MBB From Brian

Your ownership role can impact the sale of your business.

July 15, 2019

A major factor in selling a business is the role that the owner plays in the operations. In some situations, the owner is synonymous with the business: for instance, the business could be named after them personally or the core function of the business is being executed by the owner. It can be challenging to transfer a business that relies so heavily upon the current owner. A potential buyer might feel unable to fill the owner’s shoes, or the impact of the owner leaving may have a negative impact on revenue. That is not to say that an owner shouldn’t have an oversized presence in their business, but in what ways could an owner be too much of the business?

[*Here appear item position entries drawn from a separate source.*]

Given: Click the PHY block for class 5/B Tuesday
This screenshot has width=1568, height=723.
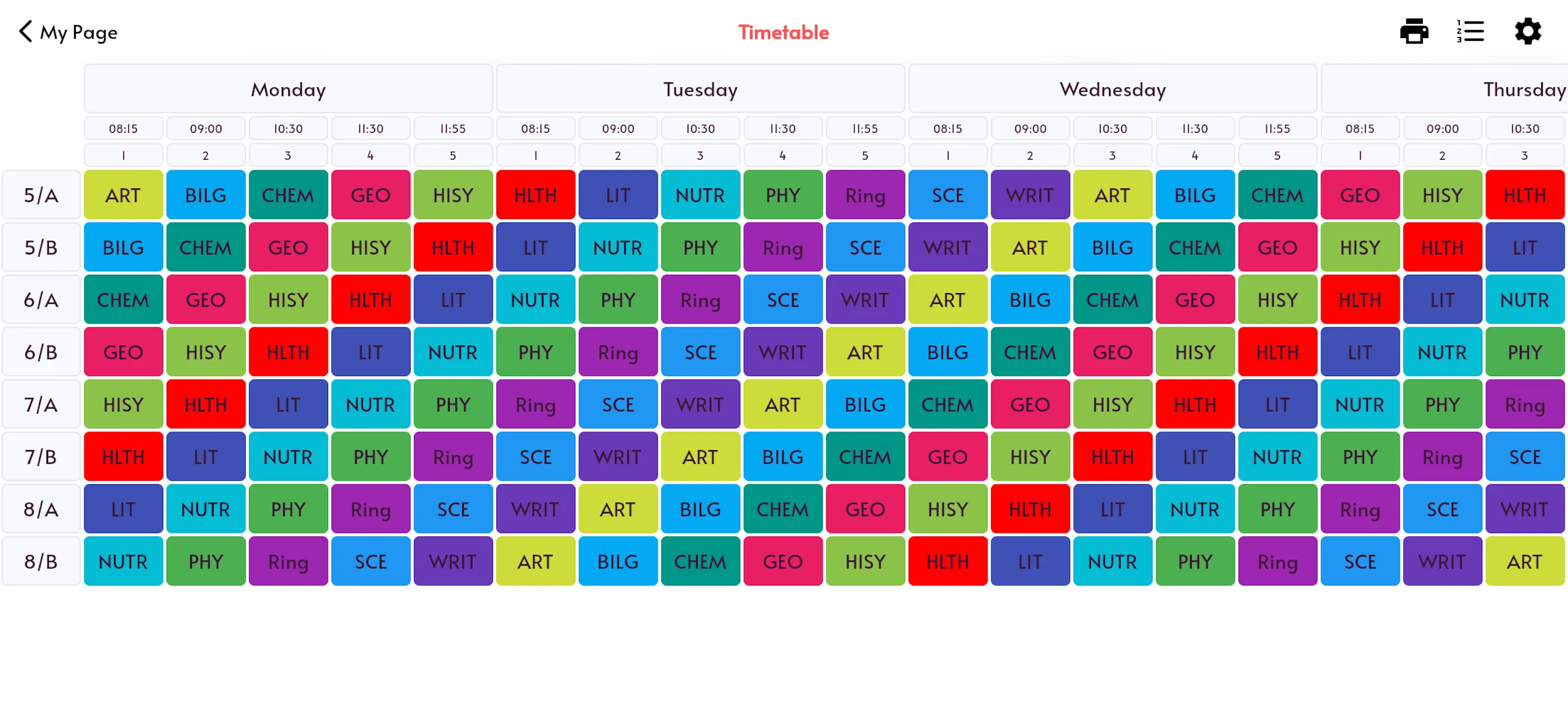Looking at the screenshot, I should click(x=699, y=247).
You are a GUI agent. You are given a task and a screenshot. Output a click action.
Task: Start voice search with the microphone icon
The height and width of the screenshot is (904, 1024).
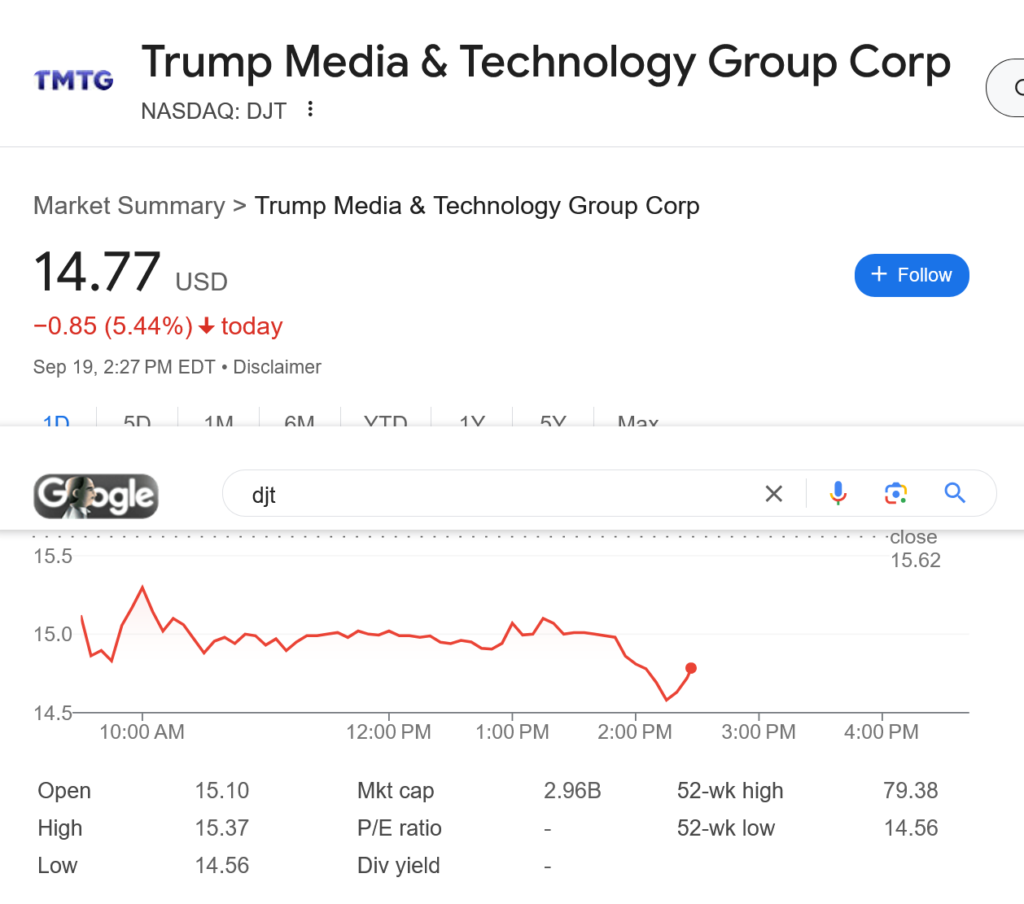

  1. The business requires a technical expertise that resides upon the owner.
  2. Most of the clients are personal friends or have a personal relationship with the owner that may not continue with a new owner.
  3. Many of the assets of the business are intertwined with the personal assets of the owner or another business interest.
  4. There are no employees, infrastructure, management or support staff; the owner is the business by virtue of working all of it and having no organization to transfer.

These are just a few examples of how an owner may be so much of the business that a sale can be problematic. These situations may require novel solutions or a different approach to selling, so business owners will want to identify these problems prior to going to market. Some solutions and strategies include:

  • Build the business. Grow the business so that the knowledge and expertise needed for a new owner to operate the business lies in the organization and not one person.
  • Stay on post-closing. The seller can work for the new owner for an extended period to ensure that the transition goes smoothly and minimizes the impact of a change of ownership.
  • “House cleaning”. Separate conjoined or shared assets that are needed for the new owner to operate the business. (This includes soft assets like websites, AdWords, and other intangible marketing assets).
  • Seller financing or an earn-out. Earn-outs are a common way to address the unknown risks and impacts of an owner leaving the business.
  • Apprenticeship. If you have identified a potential buyer, you can hire them first as an employee and train them to assume an eventual ownership role. 

Some of these strategies will take time and should be addressed prior to going to market. Even if you are years, or even decades, from exiting your business you should be aware of your role in the business and how that might impact a sale. The lesson is that for a business to be sold and transferred it has to transcend current ownership.